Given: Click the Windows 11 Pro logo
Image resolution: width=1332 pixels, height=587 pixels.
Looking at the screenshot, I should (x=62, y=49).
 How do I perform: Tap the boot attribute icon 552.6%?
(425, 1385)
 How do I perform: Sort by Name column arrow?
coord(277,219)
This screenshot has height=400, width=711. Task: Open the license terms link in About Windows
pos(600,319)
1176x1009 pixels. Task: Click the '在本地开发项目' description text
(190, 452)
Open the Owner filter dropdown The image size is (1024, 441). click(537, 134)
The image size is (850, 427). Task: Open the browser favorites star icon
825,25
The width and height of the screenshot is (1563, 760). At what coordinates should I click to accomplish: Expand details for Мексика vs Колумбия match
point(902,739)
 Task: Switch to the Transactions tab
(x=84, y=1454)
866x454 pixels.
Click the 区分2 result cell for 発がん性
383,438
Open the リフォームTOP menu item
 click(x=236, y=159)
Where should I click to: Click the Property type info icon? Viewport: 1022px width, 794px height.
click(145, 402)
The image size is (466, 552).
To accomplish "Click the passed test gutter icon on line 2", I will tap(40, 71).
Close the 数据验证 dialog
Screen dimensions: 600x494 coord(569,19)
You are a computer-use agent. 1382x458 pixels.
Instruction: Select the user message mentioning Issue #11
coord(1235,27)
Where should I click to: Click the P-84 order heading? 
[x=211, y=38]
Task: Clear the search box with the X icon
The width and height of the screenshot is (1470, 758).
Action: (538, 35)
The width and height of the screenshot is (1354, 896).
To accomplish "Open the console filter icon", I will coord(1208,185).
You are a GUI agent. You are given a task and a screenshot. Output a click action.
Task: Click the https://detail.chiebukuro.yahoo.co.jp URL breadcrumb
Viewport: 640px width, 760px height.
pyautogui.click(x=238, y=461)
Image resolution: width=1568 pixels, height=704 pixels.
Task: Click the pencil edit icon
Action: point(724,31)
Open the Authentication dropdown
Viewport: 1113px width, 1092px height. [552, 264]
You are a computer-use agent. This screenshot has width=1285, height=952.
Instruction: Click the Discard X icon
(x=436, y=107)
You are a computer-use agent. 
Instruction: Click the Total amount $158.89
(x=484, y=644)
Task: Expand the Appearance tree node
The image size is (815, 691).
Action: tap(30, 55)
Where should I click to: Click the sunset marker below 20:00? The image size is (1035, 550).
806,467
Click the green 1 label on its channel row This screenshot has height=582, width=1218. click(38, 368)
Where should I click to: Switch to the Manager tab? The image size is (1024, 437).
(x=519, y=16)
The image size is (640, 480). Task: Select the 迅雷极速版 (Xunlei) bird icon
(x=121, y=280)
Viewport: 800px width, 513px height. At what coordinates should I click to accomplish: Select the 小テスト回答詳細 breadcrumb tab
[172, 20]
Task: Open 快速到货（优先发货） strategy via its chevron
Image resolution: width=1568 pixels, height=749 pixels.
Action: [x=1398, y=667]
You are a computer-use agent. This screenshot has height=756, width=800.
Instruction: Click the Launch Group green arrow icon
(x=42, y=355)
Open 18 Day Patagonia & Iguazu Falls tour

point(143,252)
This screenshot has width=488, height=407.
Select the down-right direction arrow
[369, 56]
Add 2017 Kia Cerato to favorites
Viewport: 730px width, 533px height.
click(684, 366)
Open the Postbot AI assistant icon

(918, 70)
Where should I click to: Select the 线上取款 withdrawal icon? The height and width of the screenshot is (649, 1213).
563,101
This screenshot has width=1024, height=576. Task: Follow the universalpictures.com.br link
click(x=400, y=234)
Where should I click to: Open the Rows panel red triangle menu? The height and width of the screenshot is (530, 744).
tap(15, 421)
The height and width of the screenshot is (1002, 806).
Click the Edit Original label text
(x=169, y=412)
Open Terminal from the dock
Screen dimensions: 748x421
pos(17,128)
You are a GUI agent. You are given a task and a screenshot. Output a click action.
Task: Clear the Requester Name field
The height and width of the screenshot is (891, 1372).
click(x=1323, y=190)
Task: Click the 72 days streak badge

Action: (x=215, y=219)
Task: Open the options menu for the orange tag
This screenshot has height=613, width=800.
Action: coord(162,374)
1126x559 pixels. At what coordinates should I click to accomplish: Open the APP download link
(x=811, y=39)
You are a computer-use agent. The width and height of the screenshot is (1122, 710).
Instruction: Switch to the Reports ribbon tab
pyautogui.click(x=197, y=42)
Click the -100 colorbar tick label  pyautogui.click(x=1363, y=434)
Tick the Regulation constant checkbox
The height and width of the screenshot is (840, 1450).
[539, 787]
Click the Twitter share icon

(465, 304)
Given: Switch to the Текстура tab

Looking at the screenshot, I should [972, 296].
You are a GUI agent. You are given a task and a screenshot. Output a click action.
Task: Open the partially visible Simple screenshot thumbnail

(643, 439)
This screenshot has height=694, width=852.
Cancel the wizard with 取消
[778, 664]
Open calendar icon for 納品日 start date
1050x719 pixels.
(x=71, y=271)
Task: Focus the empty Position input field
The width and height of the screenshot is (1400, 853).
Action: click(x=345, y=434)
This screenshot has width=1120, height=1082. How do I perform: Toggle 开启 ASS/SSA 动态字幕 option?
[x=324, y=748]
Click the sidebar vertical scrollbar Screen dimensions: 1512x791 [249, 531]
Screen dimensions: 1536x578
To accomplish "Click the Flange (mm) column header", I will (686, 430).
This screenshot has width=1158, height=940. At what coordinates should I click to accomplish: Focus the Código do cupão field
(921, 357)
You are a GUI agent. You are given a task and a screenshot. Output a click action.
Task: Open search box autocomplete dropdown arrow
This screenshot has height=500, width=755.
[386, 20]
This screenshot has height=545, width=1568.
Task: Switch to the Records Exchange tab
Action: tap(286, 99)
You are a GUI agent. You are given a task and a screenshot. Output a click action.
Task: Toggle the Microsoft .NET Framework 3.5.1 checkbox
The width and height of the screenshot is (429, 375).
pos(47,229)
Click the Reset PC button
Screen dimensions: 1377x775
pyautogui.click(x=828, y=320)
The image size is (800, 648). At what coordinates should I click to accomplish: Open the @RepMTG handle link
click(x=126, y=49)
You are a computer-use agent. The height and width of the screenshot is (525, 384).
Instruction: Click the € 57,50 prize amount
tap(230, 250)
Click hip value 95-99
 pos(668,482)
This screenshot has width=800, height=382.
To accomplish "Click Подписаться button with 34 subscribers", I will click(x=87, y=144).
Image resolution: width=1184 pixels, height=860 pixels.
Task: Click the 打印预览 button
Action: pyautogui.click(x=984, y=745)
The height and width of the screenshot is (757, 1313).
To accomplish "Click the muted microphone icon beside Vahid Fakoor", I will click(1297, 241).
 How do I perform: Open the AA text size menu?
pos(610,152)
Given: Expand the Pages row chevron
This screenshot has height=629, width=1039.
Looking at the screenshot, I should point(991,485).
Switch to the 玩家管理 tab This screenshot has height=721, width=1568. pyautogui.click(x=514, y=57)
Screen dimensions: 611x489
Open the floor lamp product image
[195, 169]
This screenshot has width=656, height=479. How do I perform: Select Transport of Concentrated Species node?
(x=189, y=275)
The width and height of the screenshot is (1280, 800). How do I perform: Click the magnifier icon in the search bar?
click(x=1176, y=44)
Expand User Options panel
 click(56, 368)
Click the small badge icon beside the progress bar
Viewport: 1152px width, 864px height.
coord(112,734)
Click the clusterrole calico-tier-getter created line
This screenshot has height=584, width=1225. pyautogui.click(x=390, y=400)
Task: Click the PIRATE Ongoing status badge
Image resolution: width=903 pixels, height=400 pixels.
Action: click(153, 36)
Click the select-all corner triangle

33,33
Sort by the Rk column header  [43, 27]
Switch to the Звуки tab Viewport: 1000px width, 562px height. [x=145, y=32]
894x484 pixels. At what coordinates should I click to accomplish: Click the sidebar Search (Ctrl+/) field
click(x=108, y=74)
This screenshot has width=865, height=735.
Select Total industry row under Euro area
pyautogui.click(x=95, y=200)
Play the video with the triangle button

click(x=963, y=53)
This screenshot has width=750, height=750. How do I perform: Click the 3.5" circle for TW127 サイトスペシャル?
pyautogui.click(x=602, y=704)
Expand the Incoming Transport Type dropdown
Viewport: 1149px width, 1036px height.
****
- Work item
Look above for the line holding "Switch to the 玩家管理". Print it and every line after it, exactly, through the line holding "Task: Click the PIRATE Ongoing status badge".

- Result of the task
Switch to the 玩家管理 tab This screenshot has height=721, width=1568. pyautogui.click(x=514, y=57)
Screen dimensions: 611x489
Open the floor lamp product image
[195, 169]
This screenshot has width=656, height=479. How do I perform: Select Transport of Concentrated Species node?
(x=189, y=275)
The width and height of the screenshot is (1280, 800). How do I perform: Click the magnifier icon in the search bar?
click(x=1176, y=44)
Expand User Options panel
 click(56, 368)
Click the small badge icon beside the progress bar
Viewport: 1152px width, 864px height.
coord(112,734)
Click the clusterrole calico-tier-getter created line
This screenshot has height=584, width=1225. pyautogui.click(x=390, y=400)
Task: Click the PIRATE Ongoing status badge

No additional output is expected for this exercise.